## Begin Provided text
All branches of our military services have a years supply of food on hand .

Also don't worry about our federal goverment's elected officials . 
They have seen to it that they will be cared for and protected to insure COG, ( contintutity of goverment).

I knew you guys would be worried about them !


----------



## sailaway

I have experienced martial law twice in my life in the good ole USA. The first time was in Miami after Hurricane Andrew. Military was everywhere protecting us from ourselves keeping me from going here and there trying to get back to my routine. We had to be off the streets before dark and not aloud out until morning. Soldiers were everywhere armed with M16s. The next time was after the riots in Cincinnati about 10 years ago. I was passing through on my way home and stopped for dinner. The resturant manager quickly fed me and told me to be north of I275 by 7PM. Every one inside the I275 loop was to be off the streets and inside their homes at this time. Rather mild form of martial law, but still martial law. Just my 2 cents. I suppose I should mention Kent State it happened just up the road from me.


----------



## TimB

About the same quote is attributed to Japanese Admiral Yamamoto back in WWII.

“You cannot invade the mainland United States. There would be a rifle behind each blade of grass.” 

I'm thinking there wouldn't be one behind each blade of grass- just every other one.  

Tim


----------



## IrritatedWithUS

I should buy guns for people as gifts...hmmm.... just kidding


----------



## vn6869

Very thought provoking


----------



## sailaway

Fin Feather & Fur had a December sale on S&W 38 Specials, had 3 different types, 85 of each, sold them all. It was a comforting feeling to me that 255 more hand guns hit the streets. Glad I got one of them.


----------



## GatorDude

Interesting read...but the one typo I found really cracked me up: 

"* Avoid areas of *marital *law. Can be imposed due to natural disasters or *man caused events*. Important to have a retreat or place in a rural area away from populated areas."

I pretty much read it as if there are troops in your local streets and the world is falling into chaos, don't piss your wife off and if you do piss her off you better be ready to run to the hills!!!
## End Provided text
## Begin Stored records
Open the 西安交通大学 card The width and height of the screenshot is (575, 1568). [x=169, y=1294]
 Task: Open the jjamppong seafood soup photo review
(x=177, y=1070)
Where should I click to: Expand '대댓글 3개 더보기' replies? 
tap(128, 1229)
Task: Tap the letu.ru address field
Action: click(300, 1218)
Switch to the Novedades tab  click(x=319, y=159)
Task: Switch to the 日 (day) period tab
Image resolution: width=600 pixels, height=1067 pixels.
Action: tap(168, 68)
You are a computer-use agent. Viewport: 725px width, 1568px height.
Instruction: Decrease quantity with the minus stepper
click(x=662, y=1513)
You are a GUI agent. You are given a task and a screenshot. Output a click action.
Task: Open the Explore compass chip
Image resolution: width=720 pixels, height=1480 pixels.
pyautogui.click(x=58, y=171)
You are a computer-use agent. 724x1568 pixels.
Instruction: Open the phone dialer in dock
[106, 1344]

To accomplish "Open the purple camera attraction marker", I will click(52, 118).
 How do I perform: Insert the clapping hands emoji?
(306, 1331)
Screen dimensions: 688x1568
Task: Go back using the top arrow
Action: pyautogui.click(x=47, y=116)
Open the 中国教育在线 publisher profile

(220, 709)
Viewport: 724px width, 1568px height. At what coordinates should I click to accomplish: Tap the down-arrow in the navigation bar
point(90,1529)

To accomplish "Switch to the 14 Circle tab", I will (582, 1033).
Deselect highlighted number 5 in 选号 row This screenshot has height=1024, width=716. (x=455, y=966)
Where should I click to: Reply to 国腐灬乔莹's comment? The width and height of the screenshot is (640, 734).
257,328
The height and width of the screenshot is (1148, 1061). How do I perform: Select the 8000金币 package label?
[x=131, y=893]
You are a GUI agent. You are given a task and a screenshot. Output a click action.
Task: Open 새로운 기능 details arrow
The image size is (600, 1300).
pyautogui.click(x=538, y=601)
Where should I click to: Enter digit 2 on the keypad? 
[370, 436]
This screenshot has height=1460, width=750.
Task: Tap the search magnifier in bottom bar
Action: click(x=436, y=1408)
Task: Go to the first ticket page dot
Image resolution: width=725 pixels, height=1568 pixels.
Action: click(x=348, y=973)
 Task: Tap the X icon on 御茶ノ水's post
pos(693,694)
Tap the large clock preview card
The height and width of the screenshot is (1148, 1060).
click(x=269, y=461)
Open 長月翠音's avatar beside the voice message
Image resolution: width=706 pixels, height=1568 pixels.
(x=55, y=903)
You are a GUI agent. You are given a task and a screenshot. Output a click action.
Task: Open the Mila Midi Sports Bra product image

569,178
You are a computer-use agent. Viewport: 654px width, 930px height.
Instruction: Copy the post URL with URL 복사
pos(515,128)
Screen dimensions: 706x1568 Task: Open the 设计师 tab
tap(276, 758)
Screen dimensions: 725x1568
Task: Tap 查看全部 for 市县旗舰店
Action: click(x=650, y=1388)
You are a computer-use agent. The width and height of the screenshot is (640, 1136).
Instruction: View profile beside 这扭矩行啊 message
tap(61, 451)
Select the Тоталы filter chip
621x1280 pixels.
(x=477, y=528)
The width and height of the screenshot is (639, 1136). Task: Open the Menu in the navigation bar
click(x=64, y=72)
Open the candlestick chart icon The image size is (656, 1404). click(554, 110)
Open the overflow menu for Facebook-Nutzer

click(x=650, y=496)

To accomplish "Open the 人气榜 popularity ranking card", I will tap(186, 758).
## End Stored records
*Exercise goal:* Can you revise the forum thread from "All branches of" up to and including "contintutity of goverment).", putting "lawmakers" in place of "elected officials"?

*Response to the task:*
All branches of our military services have a years supply of food on hand .

Also don't worry about our federal goverment's lawmakers . 
They have seen to it that they will be cared for and protected to insure COG, ( contintutity of goverment).